Hai Trieu (October 1, 1908 - August 6, 1954), real name Nguyen Khoa Van, was a Vietnamese journalist, Marxist theorist, literary critic.

He began to participate in newspaper writing under the pen name Nam Xich Tu (the Red South boy).

In 1930, he went to Ha Tinh to hold the national conference of the Indochinese Communist League, then he was arrested by the French and released.

After being released from prison, Nguyen Khoa Van opened Huong Giang bookstore in Hue and at the same time began writing for Dong Phuong newspaper under a new pseudonym - Hai Trieu.

He began to resonate through the debates of Phan Khoi in Dong Phuong newspapers, Modern women...: "Materialism or idealism", "Does our country have feudalism or not".

[1] Hai Trieu has a rather rich knowledge by studying and reading many books, newspapers, novels, theories of Marx, Engels, Bukharin, Henri Barbusse, Maxim Gorki, André Gide, Tolstoy, Quach Mat Nhuoc...

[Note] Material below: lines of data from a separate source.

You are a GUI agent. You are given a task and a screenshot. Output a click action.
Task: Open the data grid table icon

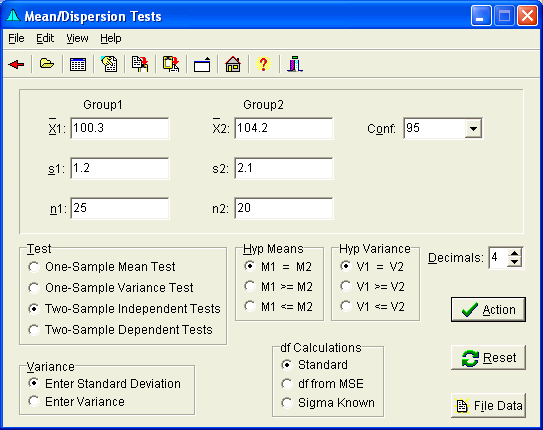click(78, 64)
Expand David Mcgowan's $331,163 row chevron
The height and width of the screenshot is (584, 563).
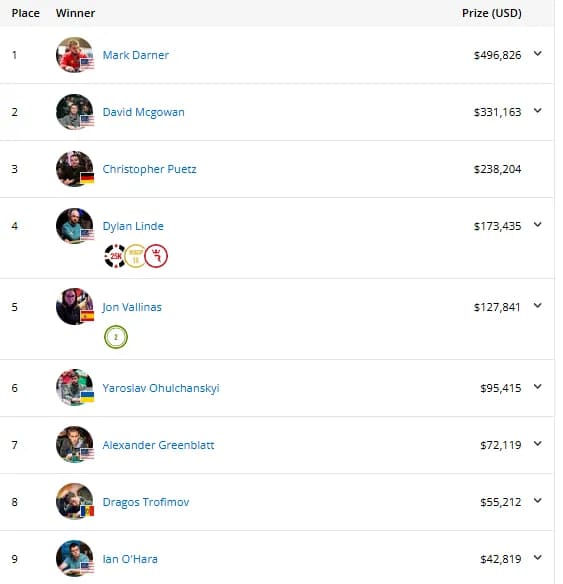coord(537,111)
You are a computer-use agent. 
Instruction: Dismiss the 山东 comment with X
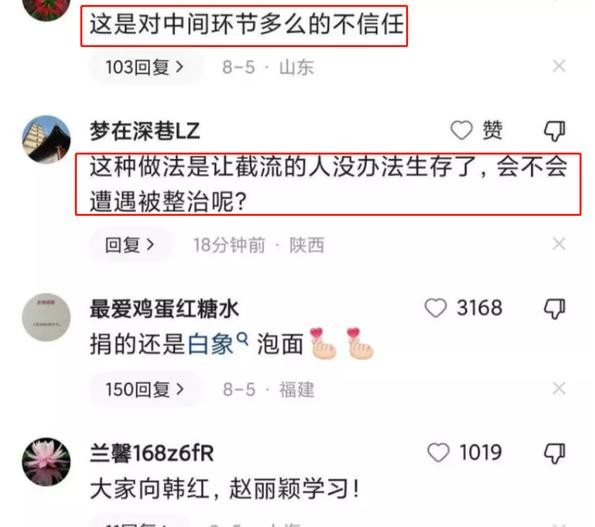559,66

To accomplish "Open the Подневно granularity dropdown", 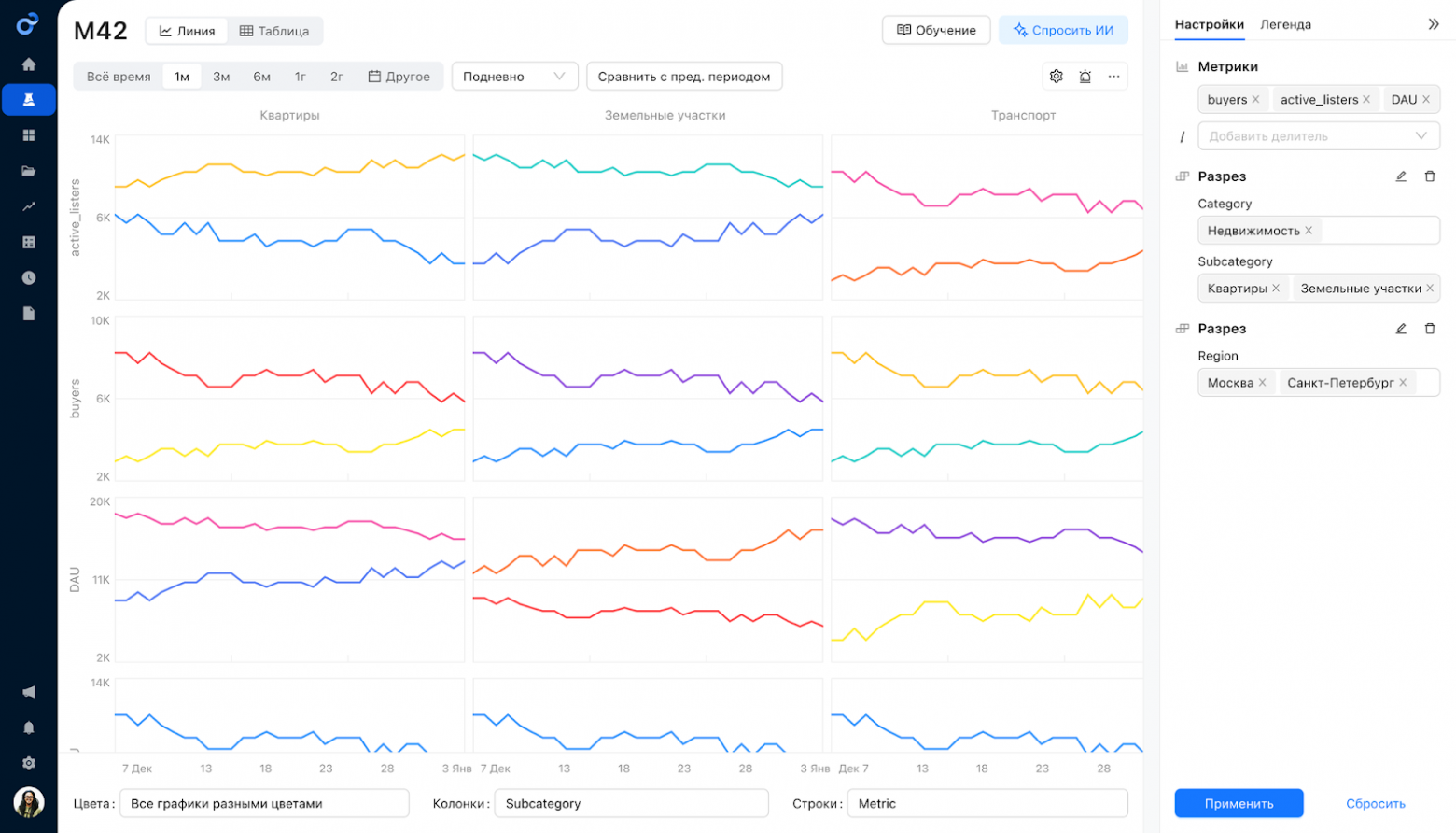I will coord(514,77).
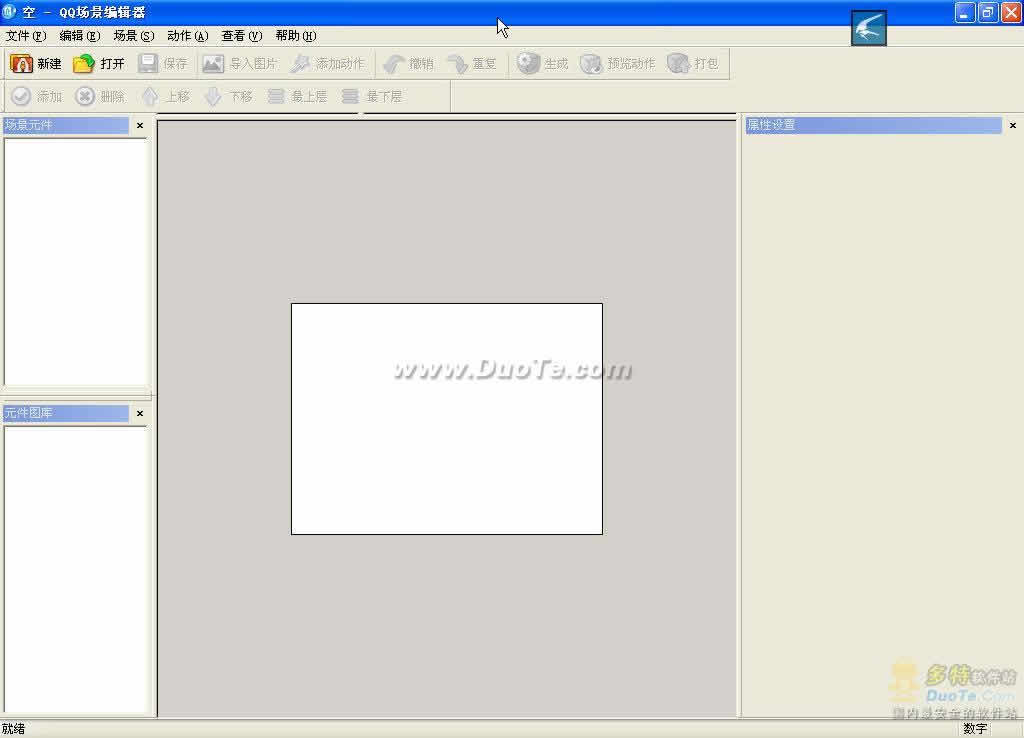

While keeping the pseudonym Nam Xich Tu, he wrote articles on The Later World War, Criticism of Tam Danism... and translated Karl Marx's Capital in the Unicorn and Youth Hong Ky newspapers.

In another article, Hai Trieu also refuted the opinion of his predecessor Phan Boi Chau about the meaning of the word literature.

After that, he continued to refute the opinions of Hoai Thanh and Thieu Son about Nguyen Cong Hoan's book Kep Tu Ben, he appreciated the value of the story's content, "opening a new era for the fourth dynasty.

Hai Trieu is the leader of the "Art for the sake of life", he appreciates the human value of works such as Kep Tu Ben, or Lan Khai's Lamentation, which he calls "reality depictions of society".

In addition to literary theory and criticism, he also wrote topical and political commentary, such as Who Burned the German Parliament, the World Economic Conference, the North Atlantic Treaty, and Nineteen Years of Architecture.

in the Soviet Union...[6] After the August Revolution, he also wrote many critical and theoretical articles, but his main activities were in charge of propaganda, culture, and intellectuals.